[Exercise aim] The whole of the data must be transcribed exactly.

Stored items:
☆ ☆ ☆
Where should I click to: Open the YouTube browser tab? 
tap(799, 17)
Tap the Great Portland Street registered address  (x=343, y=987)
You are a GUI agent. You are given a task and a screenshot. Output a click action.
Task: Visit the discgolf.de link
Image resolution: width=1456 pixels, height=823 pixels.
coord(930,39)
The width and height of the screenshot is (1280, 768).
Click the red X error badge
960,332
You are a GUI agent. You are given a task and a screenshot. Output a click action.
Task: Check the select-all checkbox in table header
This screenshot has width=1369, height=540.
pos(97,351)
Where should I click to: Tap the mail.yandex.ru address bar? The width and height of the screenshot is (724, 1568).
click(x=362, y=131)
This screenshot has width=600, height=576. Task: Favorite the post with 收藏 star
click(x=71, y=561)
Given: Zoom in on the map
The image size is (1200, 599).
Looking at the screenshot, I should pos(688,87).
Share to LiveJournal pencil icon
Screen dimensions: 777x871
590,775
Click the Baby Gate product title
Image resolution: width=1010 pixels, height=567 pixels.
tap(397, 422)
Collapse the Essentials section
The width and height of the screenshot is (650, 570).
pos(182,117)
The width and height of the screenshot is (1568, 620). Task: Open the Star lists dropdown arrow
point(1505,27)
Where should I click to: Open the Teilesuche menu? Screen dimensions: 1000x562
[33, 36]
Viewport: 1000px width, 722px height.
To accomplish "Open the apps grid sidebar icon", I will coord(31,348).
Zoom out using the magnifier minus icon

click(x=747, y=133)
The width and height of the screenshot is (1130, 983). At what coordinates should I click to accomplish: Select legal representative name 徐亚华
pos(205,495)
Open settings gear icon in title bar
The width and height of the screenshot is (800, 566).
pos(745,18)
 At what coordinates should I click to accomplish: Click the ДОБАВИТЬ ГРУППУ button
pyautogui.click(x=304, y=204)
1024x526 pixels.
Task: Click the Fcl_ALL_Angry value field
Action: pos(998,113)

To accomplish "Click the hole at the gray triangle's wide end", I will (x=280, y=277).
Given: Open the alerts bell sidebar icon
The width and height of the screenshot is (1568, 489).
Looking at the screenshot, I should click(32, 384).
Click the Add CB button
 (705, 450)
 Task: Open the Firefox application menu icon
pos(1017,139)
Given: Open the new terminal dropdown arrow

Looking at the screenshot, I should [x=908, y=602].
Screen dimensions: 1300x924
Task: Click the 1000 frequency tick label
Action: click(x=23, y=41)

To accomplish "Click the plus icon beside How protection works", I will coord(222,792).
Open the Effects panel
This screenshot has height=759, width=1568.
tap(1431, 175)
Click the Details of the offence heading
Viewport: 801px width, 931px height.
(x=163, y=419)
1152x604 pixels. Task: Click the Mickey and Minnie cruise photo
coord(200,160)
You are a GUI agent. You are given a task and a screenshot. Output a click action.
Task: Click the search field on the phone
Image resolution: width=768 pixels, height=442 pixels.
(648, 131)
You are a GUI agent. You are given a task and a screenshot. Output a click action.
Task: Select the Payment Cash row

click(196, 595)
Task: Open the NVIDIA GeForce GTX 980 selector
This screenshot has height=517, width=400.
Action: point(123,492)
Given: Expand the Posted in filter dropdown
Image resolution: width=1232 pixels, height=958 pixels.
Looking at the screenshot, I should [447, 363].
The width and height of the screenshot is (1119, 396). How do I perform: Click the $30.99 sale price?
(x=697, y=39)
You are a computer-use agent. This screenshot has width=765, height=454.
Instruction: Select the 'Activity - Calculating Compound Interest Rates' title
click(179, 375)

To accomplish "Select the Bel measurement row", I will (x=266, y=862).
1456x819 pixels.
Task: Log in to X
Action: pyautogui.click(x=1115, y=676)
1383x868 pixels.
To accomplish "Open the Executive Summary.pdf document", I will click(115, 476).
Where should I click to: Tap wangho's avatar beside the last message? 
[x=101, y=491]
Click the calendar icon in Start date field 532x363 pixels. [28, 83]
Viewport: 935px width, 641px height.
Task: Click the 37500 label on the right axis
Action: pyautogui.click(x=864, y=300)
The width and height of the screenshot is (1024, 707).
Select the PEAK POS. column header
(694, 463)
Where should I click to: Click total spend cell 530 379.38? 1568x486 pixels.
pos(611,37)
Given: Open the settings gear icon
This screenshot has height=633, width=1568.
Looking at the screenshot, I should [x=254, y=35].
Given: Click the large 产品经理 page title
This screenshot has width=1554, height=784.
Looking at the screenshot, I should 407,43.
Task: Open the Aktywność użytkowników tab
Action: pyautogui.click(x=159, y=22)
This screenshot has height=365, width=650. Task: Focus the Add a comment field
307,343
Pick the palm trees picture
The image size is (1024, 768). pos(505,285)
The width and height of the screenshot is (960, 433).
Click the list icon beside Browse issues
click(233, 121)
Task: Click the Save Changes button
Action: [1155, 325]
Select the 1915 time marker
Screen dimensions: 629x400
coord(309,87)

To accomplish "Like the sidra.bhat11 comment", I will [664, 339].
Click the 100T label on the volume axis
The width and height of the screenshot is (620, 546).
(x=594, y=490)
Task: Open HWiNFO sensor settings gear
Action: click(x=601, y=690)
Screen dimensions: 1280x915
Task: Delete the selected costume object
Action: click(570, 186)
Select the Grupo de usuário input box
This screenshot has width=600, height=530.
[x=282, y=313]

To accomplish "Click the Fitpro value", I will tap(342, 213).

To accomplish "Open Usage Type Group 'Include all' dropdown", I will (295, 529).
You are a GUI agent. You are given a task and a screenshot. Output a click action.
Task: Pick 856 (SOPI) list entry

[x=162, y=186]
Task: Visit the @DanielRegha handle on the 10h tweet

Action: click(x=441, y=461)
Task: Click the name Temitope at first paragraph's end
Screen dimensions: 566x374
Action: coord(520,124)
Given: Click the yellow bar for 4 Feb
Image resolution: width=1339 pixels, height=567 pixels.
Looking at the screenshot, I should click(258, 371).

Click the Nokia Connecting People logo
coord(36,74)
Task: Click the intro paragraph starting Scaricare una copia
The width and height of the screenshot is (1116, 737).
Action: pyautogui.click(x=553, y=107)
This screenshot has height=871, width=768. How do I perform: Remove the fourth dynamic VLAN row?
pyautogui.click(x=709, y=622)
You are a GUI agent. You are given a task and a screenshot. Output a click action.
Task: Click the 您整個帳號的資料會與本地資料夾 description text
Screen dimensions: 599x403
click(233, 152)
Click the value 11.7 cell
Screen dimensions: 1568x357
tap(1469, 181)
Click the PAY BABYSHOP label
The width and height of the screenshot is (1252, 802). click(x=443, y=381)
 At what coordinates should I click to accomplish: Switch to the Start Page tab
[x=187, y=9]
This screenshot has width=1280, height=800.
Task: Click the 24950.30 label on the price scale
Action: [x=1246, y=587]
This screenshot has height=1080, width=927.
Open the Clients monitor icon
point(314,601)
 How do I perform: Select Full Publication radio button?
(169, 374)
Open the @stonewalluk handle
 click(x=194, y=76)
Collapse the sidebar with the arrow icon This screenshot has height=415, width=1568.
☆ ☆ ☆
[Answer area]
Where should I click to: Open the YouTube browser tab? 
tap(799, 17)
Tap the Great Portland Street registered address  (x=343, y=987)
You are a GUI agent. You are given a task and a screenshot. Output a click action.
Task: Visit the discgolf.de link
Image resolution: width=1456 pixels, height=823 pixels.
coord(930,39)
The width and height of the screenshot is (1280, 768).
Click the red X error badge
960,332
You are a GUI agent. You are given a task and a screenshot. Output a click action.
Task: Check the select-all checkbox in table header
This screenshot has width=1369, height=540.
pos(97,351)
Where should I click to: Tap the mail.yandex.ru address bar? The width and height of the screenshot is (724, 1568).
click(x=362, y=131)
This screenshot has width=600, height=576. Task: Favorite the post with 收藏 star
click(x=71, y=561)
Given: Zoom in on the map
The image size is (1200, 599).
Looking at the screenshot, I should pos(688,87).
Share to LiveJournal pencil icon
Screen dimensions: 777x871
590,775
Click the Baby Gate product title
Image resolution: width=1010 pixels, height=567 pixels.
tap(397, 422)
Collapse the Essentials section
The width and height of the screenshot is (650, 570).
pos(182,117)
The width and height of the screenshot is (1568, 620). Task: Open the Star lists dropdown arrow
point(1505,27)
Where should I click to: Open the Teilesuche menu? Screen dimensions: 1000x562
[33, 36]
Viewport: 1000px width, 722px height.
To accomplish "Open the apps grid sidebar icon", I will coord(31,348).
Zoom out using the magnifier minus icon

click(x=747, y=133)
The width and height of the screenshot is (1130, 983). At what coordinates should I click to accomplish: Select legal representative name 徐亚华
pos(205,495)
Open settings gear icon in title bar
The width and height of the screenshot is (800, 566).
pos(745,18)
 At what coordinates should I click to accomplish: Click the ДОБАВИТЬ ГРУППУ button
pyautogui.click(x=304, y=204)
1024x526 pixels.
Task: Click the Fcl_ALL_Angry value field
Action: pos(998,113)

To accomplish "Click the hole at the gray triangle's wide end", I will (x=280, y=277).
Given: Open the alerts bell sidebar icon
The width and height of the screenshot is (1568, 489).
Looking at the screenshot, I should click(32, 384).
Click the Add CB button
 (705, 450)
 Task: Open the Firefox application menu icon
pos(1017,139)
Given: Open the new terminal dropdown arrow

Looking at the screenshot, I should [x=908, y=602].
Screen dimensions: 1300x924
Task: Click the 1000 frequency tick label
Action: click(x=23, y=41)

To accomplish "Click the plus icon beside How protection works", I will coord(222,792).
Open the Effects panel
This screenshot has height=759, width=1568.
tap(1431, 175)
Click the Details of the offence heading
Viewport: 801px width, 931px height.
(x=163, y=419)
1152x604 pixels. Task: Click the Mickey and Minnie cruise photo
coord(200,160)
You are a GUI agent. You are given a task and a screenshot. Output a click action.
Task: Click the search field on the phone
Image resolution: width=768 pixels, height=442 pixels.
(648, 131)
You are a GUI agent. You are given a task and a screenshot. Output a click action.
Task: Select the Payment Cash row

click(196, 595)
Task: Open the NVIDIA GeForce GTX 980 selector
This screenshot has height=517, width=400.
Action: point(123,492)
Given: Expand the Posted in filter dropdown
Image resolution: width=1232 pixels, height=958 pixels.
Looking at the screenshot, I should [447, 363].
The width and height of the screenshot is (1119, 396). How do I perform: Click the $30.99 sale price?
(x=697, y=39)
You are a computer-use agent. This screenshot has width=765, height=454.
Instruction: Select the 'Activity - Calculating Compound Interest Rates' title
click(179, 375)

To accomplish "Select the Bel measurement row", I will (x=266, y=862).
1456x819 pixels.
Task: Log in to X
Action: pyautogui.click(x=1115, y=676)
1383x868 pixels.
To accomplish "Open the Executive Summary.pdf document", I will click(115, 476).
Where should I click to: Tap wangho's avatar beside the last message? 
[x=101, y=491]
Click the calendar icon in Start date field 532x363 pixels. [28, 83]
Viewport: 935px width, 641px height.
Task: Click the 37500 label on the right axis
Action: pyautogui.click(x=864, y=300)
The width and height of the screenshot is (1024, 707).
Select the PEAK POS. column header
(694, 463)
Where should I click to: Click total spend cell 530 379.38? 1568x486 pixels.
pos(611,37)
Given: Open the settings gear icon
This screenshot has height=633, width=1568.
Looking at the screenshot, I should [x=254, y=35].
Given: Click the large 产品经理 page title
This screenshot has width=1554, height=784.
Looking at the screenshot, I should 407,43.
Task: Open the Aktywność użytkowników tab
Action: pyautogui.click(x=159, y=22)
This screenshot has height=365, width=650. Task: Focus the Add a comment field
307,343
Pick the palm trees picture
The image size is (1024, 768). pos(505,285)
The width and height of the screenshot is (960, 433).
Click the list icon beside Browse issues
click(233, 121)
Task: Click the Save Changes button
Action: [1155, 325]
Select the 1915 time marker
Screen dimensions: 629x400
coord(309,87)

To accomplish "Like the sidra.bhat11 comment", I will [664, 339].
Click the 100T label on the volume axis
The width and height of the screenshot is (620, 546).
(x=594, y=490)
Task: Open HWiNFO sensor settings gear
Action: click(x=601, y=690)
Screen dimensions: 1280x915
Task: Delete the selected costume object
Action: click(570, 186)
Select the Grupo de usuário input box
This screenshot has width=600, height=530.
[x=282, y=313]

To accomplish "Click the Fitpro value", I will tap(342, 213).

To accomplish "Open Usage Type Group 'Include all' dropdown", I will (295, 529).
You are a GUI agent. You are given a task and a screenshot. Output a click action.
Task: Pick 856 (SOPI) list entry

[x=162, y=186]
Task: Visit the @DanielRegha handle on the 10h tweet

Action: click(x=441, y=461)
Task: Click the name Temitope at first paragraph's end
Screen dimensions: 566x374
Action: coord(520,124)
Given: Click the yellow bar for 4 Feb
Image resolution: width=1339 pixels, height=567 pixels.
Looking at the screenshot, I should click(258, 371).

Click the Nokia Connecting People logo
coord(36,74)
Task: Click the intro paragraph starting Scaricare una copia
The width and height of the screenshot is (1116, 737).
Action: pyautogui.click(x=553, y=107)
This screenshot has height=871, width=768. How do I perform: Remove the fourth dynamic VLAN row?
pyautogui.click(x=709, y=622)
You are a GUI agent. You are given a task and a screenshot. Output a click action.
Task: Click the 您整個帳號的資料會與本地資料夾 description text
Screen dimensions: 599x403
click(233, 152)
Click the value 11.7 cell
Screen dimensions: 1568x357
tap(1469, 181)
Click the PAY BABYSHOP label
The width and height of the screenshot is (1252, 802). click(x=443, y=381)
 At what coordinates should I click to accomplish: Switch to the Start Page tab
[x=187, y=9]
This screenshot has width=1280, height=800.
Task: Click the 24950.30 label on the price scale
Action: [x=1246, y=587]
This screenshot has height=1080, width=927.
Open the Clients monitor icon
point(314,601)
 How do I perform: Select Full Publication radio button?
(169, 374)
Open the @stonewalluk handle
 click(x=194, y=76)
Collapse the sidebar with the arrow icon This screenshot has height=415, width=1568.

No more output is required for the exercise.